**Passage shown:**
----------
Winterreise - Voyage d'hiver
Ensemble Instrumental Provence VerdonJean-Christophe Maurice, bass-baritone
SCHUBERT was working on the melodies for Winter Journey from February to October 1827. The musician was coming out of a short period that was not very conducive to creation. He lacked the literary material to stimulate his writing. The discovery of MÜLLER's first twelve poems enthralled him. He discovered the end of the cycle a few months later, thus completing the journey.
----------
**Aim:** In the Winterreise passage, over which months did Schubert work on the melodies for Winter Journey?

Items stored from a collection
----------
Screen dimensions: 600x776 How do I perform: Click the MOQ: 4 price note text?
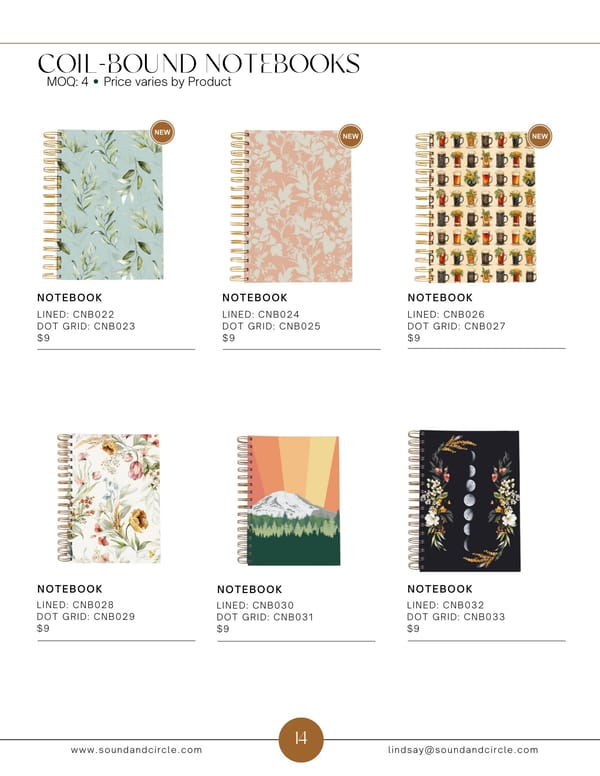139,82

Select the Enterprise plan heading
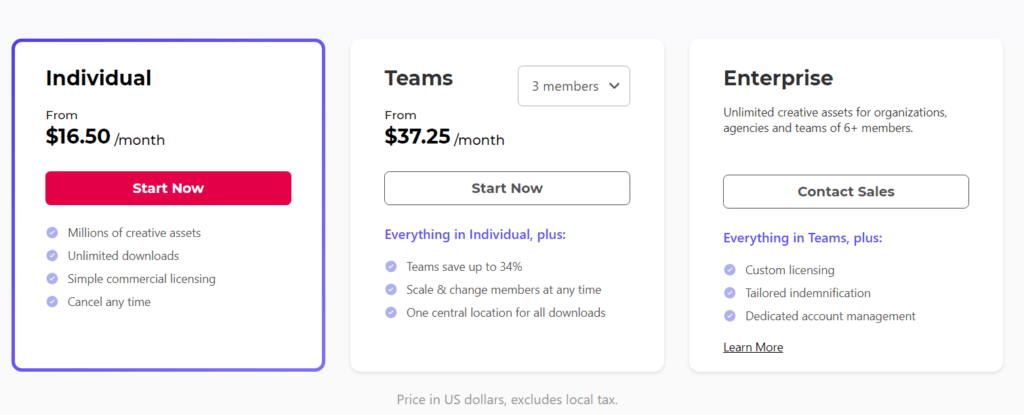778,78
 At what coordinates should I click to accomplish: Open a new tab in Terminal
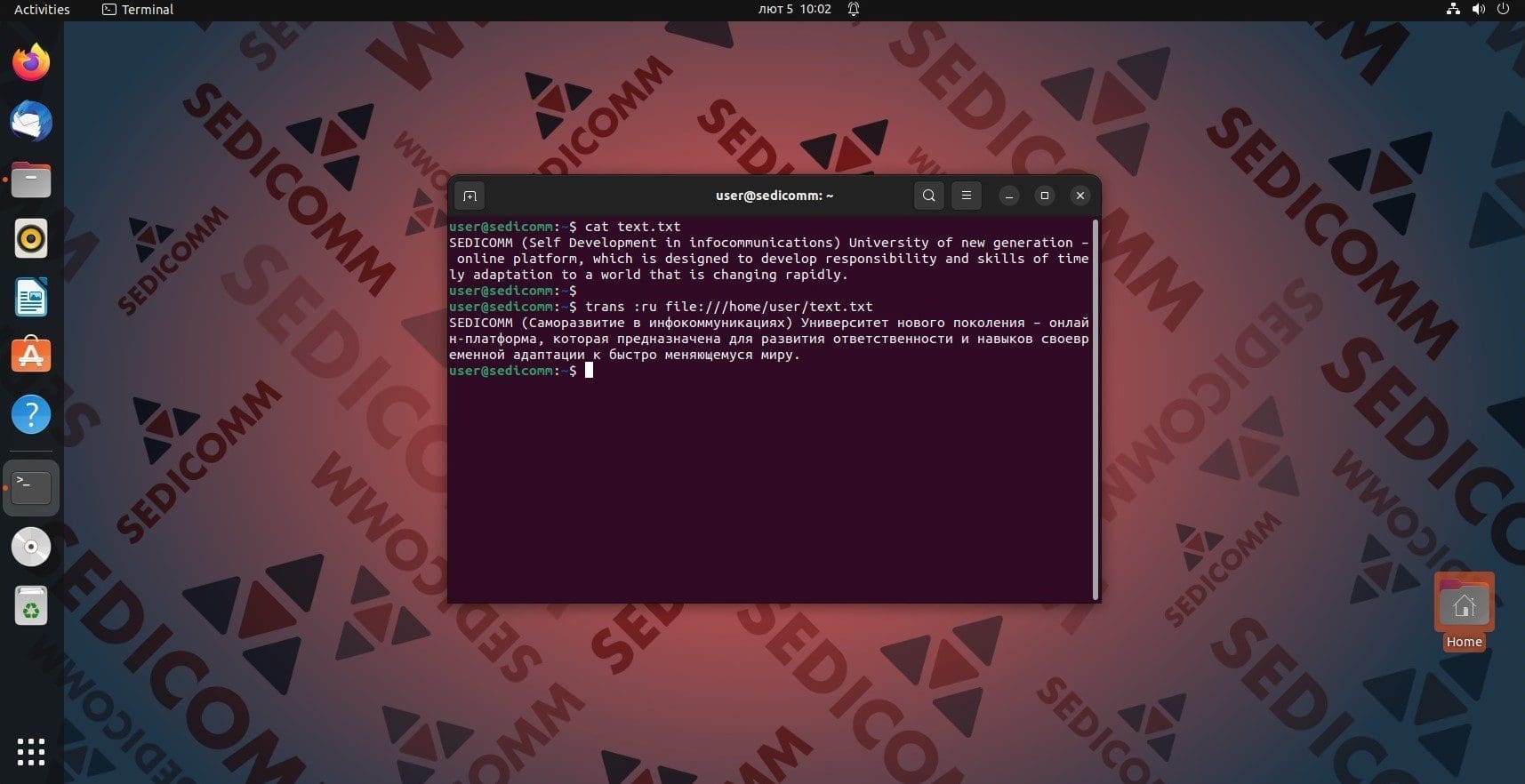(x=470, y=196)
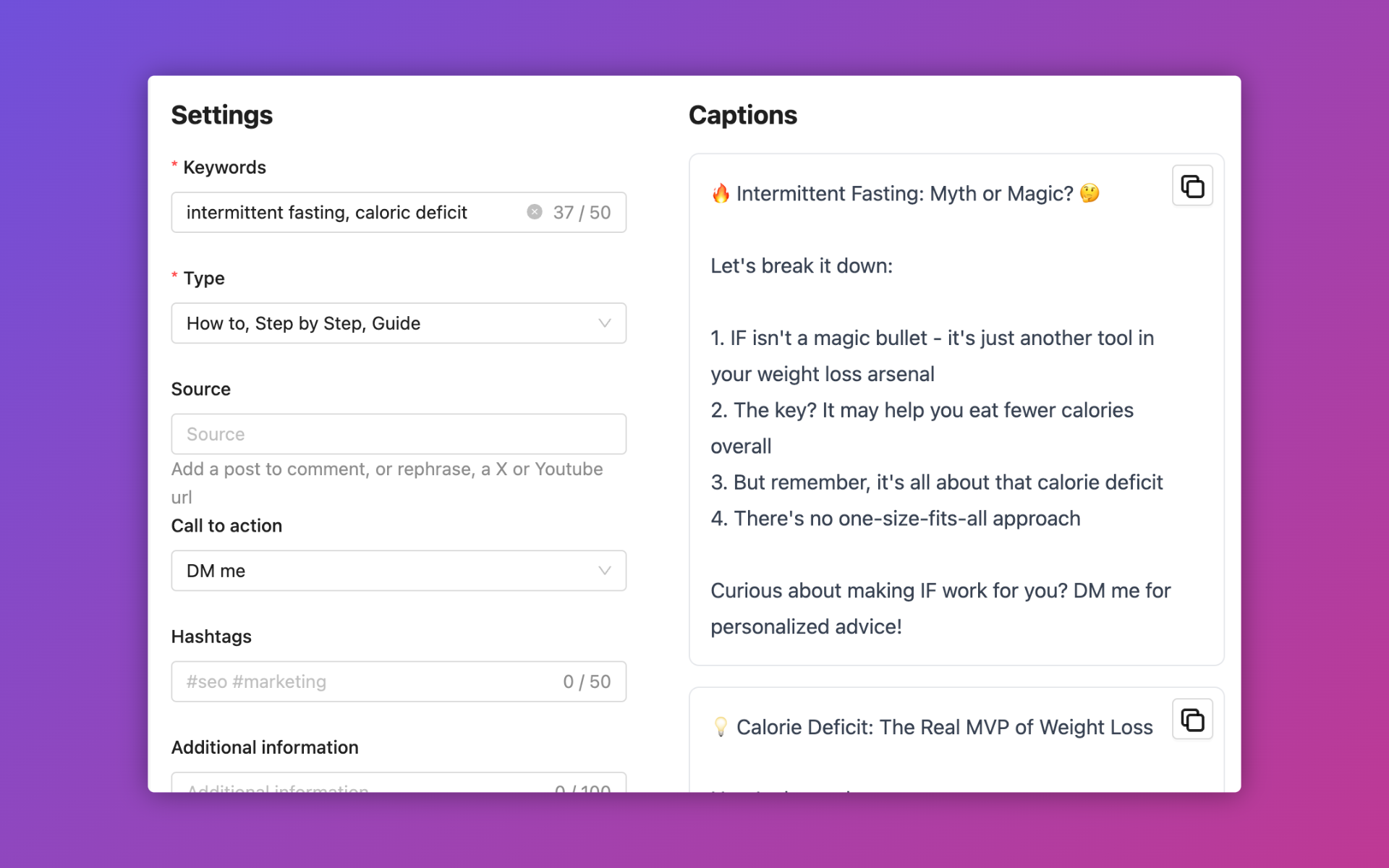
----------
**Expected answer:** From February to October 1827.